Training a classifier

You can train a classifier by providing it with training data that it uses to determine how documents should be classified.

About this task

After you create and save a classifier, the classifier training page Overview tab is displayed. This shows the status of the latest model, if any have been previously created.

Procedure

  1. Note: Applies to version 12.0.2.2 and subsequent versions unless specifically overridden When a classifier is created from an already existing collection, request for starting training will be revoked if that collection is still indexing.
    Click New Model and proceed through the wizard. You can use the default values suggested.

    While the training is in progress, the controls on the page are inactive. When the training is complete, statistics about the model are displayed.

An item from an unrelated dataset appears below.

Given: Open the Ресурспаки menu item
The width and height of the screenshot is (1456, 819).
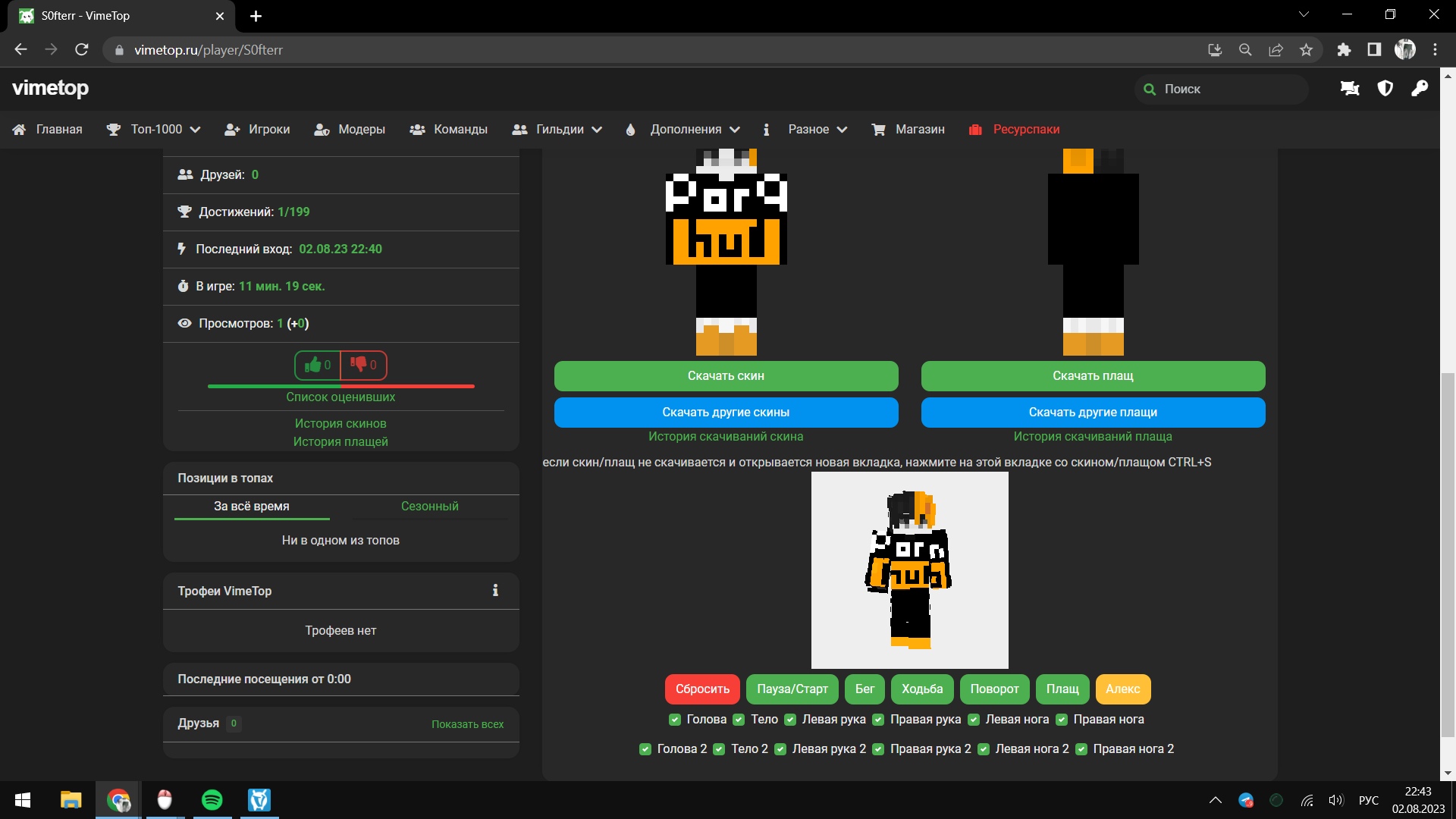Looking at the screenshot, I should click(x=1025, y=130).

    • Model name: The new model name
    • Model description: The model description
    • How to create training resources
      • Divide dataset by ratios: When selected, Training set, Validation set, and Test set input is shown to input the ratios
      • Update training set: Keep test and validation documents from the base model, and update training documents with new data
    • Override model training configuration
      • Only used with federated models. With federated models, you can specify model training configurations for each individual model in the Federated model tab. You can override these settings by using the checkbox
    • Train a federated model
      • Select this option to train a federated model. When selected, a Field used to split training data dropdown is shown to select how to split training data into models. This field is only editable when Divide dataset by ratios is selected
  2. Click Deploy to deploy the classifier.
    1. Target classifier instance: Select which labeler instance will be updated with this model. Or select New classifier instance to create a new labeler instance
    2. Name: Name of the new classifier instance
    3. Description: Description of the new classifier instance
    4. Override probability threshold (federated models only): For federated models, you can specify a probability threshold value for each individual model in the Federated model tab. This option allows you to ignore the individual values and specify a single value to all the individual models.
    5. Value: The probability threshold value.
      Note: When you apply a model to a collection document, the classifier calculates a probability of the label first, and then adds the label to the document if the value is higher than the threshold.

Results

The deployed classifier instance can now be used.
Models list - Your new model is added to the Models table on the Overview tab. You can browse model details from the list.
  • You can Deploy/Undeploy, Cancel training, or Delete a model from here
  • For a normal model, the Model details dialog is open for the model detail
  • For federated models, a tab for the federated model is opened
Model details dialog - Once model training is completed (step 1 in the procedure), detailed model information is available in the Model details dialog.
  • Details tab
    • Model evaluation scores: F1, precision and recall of the model
    • Number of labels: number of labels that the model is expected to output (except for federated models)
  • Labels tab
    • Label evaluation scores: F1, precision and recall scores for each label and confusion matrix, showing how many of the validation data the trained classifier classifies as:
      • True positive - the data has the label and the classifier correctly predicts it
      • False positive - the data doesn't have the label but the classifier wrongly predicts it
      • False negative - validation data has the label but the classifier failed to the label)
      Note: You can switch to a Cards-style view from the icon at the right-top of the table.
  • Training tab
    • Training resource configuration: configuration used to train this particular model (except for federated models)
    • Training loss: A graph showing how the loss value moved during the training
  • Runtime tab
    • Deployed instance: Information about "labeler" enrichment when this model is deployed (except for individual models)
    • Parameters (except for federated models)
      • Probability threshold (read-only)
        Note: Change in this value should affect model evaluation scores, but the scores available in the UI show the initial scores (the values calculated with the initial threshold value).
Federated model tab - The Federated model tab displays a model information card with overview information about your federated model. Select the Show model details menu to open the Model information dialog for the federated model
  • Individual models table - Provides a list of individual models in the federated model
    • Name, F1 score, Recall, and Precision columns: Show the individual model information for those metrics
    • Probability threshold column: Shows the current value for the model. When the value has a (Pending) suffix, the value is used to update the model the next time you deploy the federated model. You can set the (Pending) value by selecting the row and choosing the Edit probability threshold button shown on top of the table
    • Model training configuration column: Shows how the model will be retrained the next time you train a federated model, based on the current federated model. The options are:
        • Update training set (default): Keeps the current test and validation set, and updates the training set with newly-added documents
        • Reinitialize training resource: Splits training data into training, validation, and test sets by specified ratios
        • Keep the current model: Keeps using the current model

        You can update the strategy by selecting the row and choosing the Edit model training configuration button shown on top of the table

What to do next

The process can be redone to use new training data.